GOTO Berlin is a vendor independent international software development conference with more that 60 top speaker and 400 attendees. The conference cover topics such as Java, Open Source, Agile, Architecture, Design, Web, Cloud, New Languages and Processes.

Tomas Nykodym, Software Engineer at 0xDATA

Tomas Nykodym

Biography: Tomas Nykodym

Tomas is hacker at 0xdata and maker of H2O. He currently holds the world-record for fastest high-scale Generalized Linear Model on the Planet, clocking an insane 1Billion Rows in under 1 second for a binomial classification. He is continually in the process of finishing his PhD at Binghamton University, in behavioral malware detection. He received his undergraduate degree from the Czech Technical University. Tomas has worked at IBM-research and Agent-Technology Group. He has participated on several projects related to malware detection/protection funded by US Air Force. Specifically, he developed a system for modeling software behavior using compressed graphs of the system calls made on the system.

Tomas also created a sandbox with simulated user activity for safe execution of malware with advanced behavior extraction algorithms to extract behavior of malware injected into other processes. Apart from his work, Tomas spends his time mountain biking, skiing, snowboarding.
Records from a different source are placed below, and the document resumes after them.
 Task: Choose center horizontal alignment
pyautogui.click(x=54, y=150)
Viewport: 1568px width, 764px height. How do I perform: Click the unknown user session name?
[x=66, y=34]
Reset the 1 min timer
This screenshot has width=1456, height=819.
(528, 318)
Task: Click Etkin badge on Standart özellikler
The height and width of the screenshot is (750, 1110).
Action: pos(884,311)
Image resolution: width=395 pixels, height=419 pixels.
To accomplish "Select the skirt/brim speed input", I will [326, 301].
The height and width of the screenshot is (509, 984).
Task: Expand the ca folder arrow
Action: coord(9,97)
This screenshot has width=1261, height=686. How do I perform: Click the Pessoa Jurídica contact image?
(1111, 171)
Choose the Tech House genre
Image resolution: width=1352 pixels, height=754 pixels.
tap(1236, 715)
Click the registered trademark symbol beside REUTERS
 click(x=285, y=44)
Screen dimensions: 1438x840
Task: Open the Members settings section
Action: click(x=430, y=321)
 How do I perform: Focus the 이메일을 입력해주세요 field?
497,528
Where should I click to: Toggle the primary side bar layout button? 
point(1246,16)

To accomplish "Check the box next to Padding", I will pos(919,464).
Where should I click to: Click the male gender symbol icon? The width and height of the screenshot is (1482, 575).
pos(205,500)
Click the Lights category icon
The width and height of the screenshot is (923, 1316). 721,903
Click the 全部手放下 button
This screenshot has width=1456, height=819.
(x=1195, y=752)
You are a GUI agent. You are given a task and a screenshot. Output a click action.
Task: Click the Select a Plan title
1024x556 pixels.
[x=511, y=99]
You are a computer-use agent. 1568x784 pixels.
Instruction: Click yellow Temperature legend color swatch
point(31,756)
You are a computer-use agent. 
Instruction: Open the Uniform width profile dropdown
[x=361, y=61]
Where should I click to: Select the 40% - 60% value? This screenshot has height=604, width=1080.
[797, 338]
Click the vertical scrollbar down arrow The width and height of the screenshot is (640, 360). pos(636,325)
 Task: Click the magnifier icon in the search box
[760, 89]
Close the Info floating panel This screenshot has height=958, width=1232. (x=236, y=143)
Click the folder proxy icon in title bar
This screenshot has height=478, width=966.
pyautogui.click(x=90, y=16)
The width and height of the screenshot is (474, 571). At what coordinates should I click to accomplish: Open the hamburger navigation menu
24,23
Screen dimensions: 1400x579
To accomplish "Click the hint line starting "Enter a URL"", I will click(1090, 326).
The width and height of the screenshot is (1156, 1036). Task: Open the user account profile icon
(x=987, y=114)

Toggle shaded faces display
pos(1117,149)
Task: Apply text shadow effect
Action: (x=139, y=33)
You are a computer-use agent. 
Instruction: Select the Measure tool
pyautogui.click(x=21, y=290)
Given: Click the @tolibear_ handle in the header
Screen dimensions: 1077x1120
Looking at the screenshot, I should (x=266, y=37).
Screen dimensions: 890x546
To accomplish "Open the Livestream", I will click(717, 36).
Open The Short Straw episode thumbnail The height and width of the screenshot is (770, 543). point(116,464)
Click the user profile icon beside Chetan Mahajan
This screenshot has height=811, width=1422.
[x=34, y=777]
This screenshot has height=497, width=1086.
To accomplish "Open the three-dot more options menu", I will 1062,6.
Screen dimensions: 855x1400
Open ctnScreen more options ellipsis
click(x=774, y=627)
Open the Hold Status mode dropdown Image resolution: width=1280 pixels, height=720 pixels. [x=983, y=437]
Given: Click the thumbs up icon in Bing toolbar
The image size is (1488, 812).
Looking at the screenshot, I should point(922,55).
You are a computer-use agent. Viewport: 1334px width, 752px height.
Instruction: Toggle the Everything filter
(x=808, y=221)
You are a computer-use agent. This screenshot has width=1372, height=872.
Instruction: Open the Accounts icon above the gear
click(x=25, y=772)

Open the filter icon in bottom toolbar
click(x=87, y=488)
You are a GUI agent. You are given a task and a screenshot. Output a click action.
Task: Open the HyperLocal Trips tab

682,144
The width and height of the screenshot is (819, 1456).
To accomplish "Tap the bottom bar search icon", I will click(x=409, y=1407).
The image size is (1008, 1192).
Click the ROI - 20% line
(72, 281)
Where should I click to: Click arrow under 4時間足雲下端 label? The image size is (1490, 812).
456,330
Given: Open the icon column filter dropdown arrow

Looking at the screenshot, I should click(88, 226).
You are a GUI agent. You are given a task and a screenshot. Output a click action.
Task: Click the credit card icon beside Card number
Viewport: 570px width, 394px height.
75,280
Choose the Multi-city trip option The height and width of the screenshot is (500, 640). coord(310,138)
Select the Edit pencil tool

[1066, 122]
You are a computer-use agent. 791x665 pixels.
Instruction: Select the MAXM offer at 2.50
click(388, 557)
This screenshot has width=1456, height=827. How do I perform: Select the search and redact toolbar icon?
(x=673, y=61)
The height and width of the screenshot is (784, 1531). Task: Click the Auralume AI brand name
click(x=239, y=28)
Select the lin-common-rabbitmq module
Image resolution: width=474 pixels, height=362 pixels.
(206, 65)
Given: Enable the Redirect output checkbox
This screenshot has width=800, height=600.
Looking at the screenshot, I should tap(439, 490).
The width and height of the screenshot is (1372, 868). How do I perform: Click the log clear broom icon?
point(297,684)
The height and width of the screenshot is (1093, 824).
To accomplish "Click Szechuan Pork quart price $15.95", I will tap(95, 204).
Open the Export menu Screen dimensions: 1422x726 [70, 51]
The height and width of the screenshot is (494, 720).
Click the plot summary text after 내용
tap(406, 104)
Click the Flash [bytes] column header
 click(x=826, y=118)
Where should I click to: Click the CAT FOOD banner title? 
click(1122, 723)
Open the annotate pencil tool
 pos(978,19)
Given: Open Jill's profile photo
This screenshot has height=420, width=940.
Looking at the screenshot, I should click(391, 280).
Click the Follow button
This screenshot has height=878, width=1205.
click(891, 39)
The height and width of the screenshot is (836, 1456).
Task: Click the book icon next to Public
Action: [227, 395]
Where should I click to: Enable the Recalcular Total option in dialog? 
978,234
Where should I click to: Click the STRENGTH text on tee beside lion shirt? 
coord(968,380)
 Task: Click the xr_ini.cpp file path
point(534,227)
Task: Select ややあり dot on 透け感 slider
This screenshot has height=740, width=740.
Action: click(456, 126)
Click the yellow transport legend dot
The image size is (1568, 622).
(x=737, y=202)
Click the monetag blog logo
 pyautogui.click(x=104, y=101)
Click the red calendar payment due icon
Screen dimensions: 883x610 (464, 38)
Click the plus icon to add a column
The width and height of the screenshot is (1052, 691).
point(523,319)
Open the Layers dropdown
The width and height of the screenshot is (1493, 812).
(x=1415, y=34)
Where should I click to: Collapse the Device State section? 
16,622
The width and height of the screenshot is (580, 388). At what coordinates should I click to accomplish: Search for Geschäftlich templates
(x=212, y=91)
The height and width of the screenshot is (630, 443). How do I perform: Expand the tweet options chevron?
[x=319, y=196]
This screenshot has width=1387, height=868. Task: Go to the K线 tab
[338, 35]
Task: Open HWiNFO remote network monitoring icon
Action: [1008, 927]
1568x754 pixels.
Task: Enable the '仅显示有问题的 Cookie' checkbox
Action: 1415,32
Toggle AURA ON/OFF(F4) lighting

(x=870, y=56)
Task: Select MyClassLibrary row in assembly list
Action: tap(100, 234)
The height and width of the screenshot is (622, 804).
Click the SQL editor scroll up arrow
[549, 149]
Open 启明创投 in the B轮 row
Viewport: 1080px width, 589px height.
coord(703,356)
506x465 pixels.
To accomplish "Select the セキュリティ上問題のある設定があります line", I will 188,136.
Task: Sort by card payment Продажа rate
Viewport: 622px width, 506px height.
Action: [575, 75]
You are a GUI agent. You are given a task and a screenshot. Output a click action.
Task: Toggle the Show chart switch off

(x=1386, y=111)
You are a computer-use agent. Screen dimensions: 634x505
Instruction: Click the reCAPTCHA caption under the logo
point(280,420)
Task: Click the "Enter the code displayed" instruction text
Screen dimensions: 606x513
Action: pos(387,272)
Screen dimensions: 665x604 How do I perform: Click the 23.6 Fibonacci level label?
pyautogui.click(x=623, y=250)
Presentation: Fast Analytics on Big Data

Track: NoSQL & Smart Big Data Analytics / Time: Thursday 13:20 - 14:10 / Location: Hall 1

Data Modeling has been constrained through scale; Sampling still rules the day for Adhoc Analytics. Scale brings much needed change to the modeling world. In this talk we present the predictive power of using sophisticated algorithms on big datasets. With large data sizes comes the particularly hard problem of unbalanced data with multiple asymmetrically rare classes. Missing features pose unique problems for most Classification and Regression algorithms and proper handling can lead to greater predictive power. In the race for Better Predictions, H2O makes practical techniques accessible to manyone through an easy-to-use software product.

H2O is an open source math & machine learning engine for big data that brings distribution and parallelism to powerful algorithms while keeping the widely used languages of R and JSON as an API. And integrates neatly into popular data ecosystems of hadoop, amazon s3, nosql and sql. We briefly discuss design choices in the implementation of Distributed Random Forest and Generalized Linear Modeling and bringing speed and scale to vox populi of Data Science, R. We take a peek at the elegant lego-like infrastructure that brings fine grained parallelism to math over simple distributed arrays.

A short hacking data demo presents the life cycle of Data Science: Powerful Data Manipulation via R at scale, Interactive Summarization over large datasets, Modeling using Elastic Net (GLM), Grid Search for best parameters & low-latency scoring.